• [Required actions]:
a: In the README, what happened when the test for the toy rate limiter was run?
b: Please copy the README's text between "I was trying" and "behaves over time).", inclusive.

Skip to content
Branch: master
Find file History
Fetching latest commit…
Cannot retrieve the latest commit at this time.
Permalink
Type Name Latest commit message Commit time
..
Failed to load latest commit information.
.gitignore
README.md
concurrent_rate_limiter.go
concurrent_rate_limiter_test.go
go.mod

README.md

What's this?

This is a debug story. The bug happened because the code didn't do what I expected it to do.

My mental model has divereged from reality here. Plus, it happened in a subtle way that I wasn't able to understand at a glance.

I document the debugging process plus other things learnt here. It's so I can do better next time. Furthermore, writing down helped me refined the mental model of how Go tests should execute.

The story

I was trying to write a toy rate limiter that can deal with concurrent requests in Go. To check one implementation, I wrote some tests involving:

  • Concurrently call IsAllow(timestamp) N times.
  • For each call, I would expect whether it should be allowed or not.
  • The test should fail when the result is not what was expected.

This seems reasonable at first, so I proceeded to write the test. However, when running it, I got a deadlock. This puzzled me for a while.

While it's not the focus, the spec above is a bad one. You can jump to the extra part to see what's the issue. Hint: it's related to temporal properties (how the system behaves over time).

P.S: Thanks jay7x and choonkeat for pitching in with code and ideas!

Reproduce

The test's code is linked here. It's bloated as I tried to annotate the problem and print out what's going on. For the most part, you can ignore the comments. They are still there so line numbers in the debugger matches.

• [Excerpted records]:
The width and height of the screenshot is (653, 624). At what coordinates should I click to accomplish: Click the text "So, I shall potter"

...

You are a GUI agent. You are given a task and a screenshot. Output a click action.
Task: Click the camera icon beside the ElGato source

• [Solutions to the tasks]:
a: It produced a deadlock.

b:
I was trying to write a toy rate limiter that can deal with concurrent requests in Go. To check one implementation, I wrote some tests involving:

  • Concurrently call IsAllow(timestamp) N times.
  • For each call, I would expect whether it should be allowed or not.
  • The test should fail when the result is not what was expected.

This seems reasonable at first, so I proceeded to write the test. However, when running it, I got a deadlock. This puzzled me for a while.

While it's not the focus, the spec above is a bad one. You can jump to the extra part to see what's the issue. Hint: it's related to temporal properties (how the system behaves over time).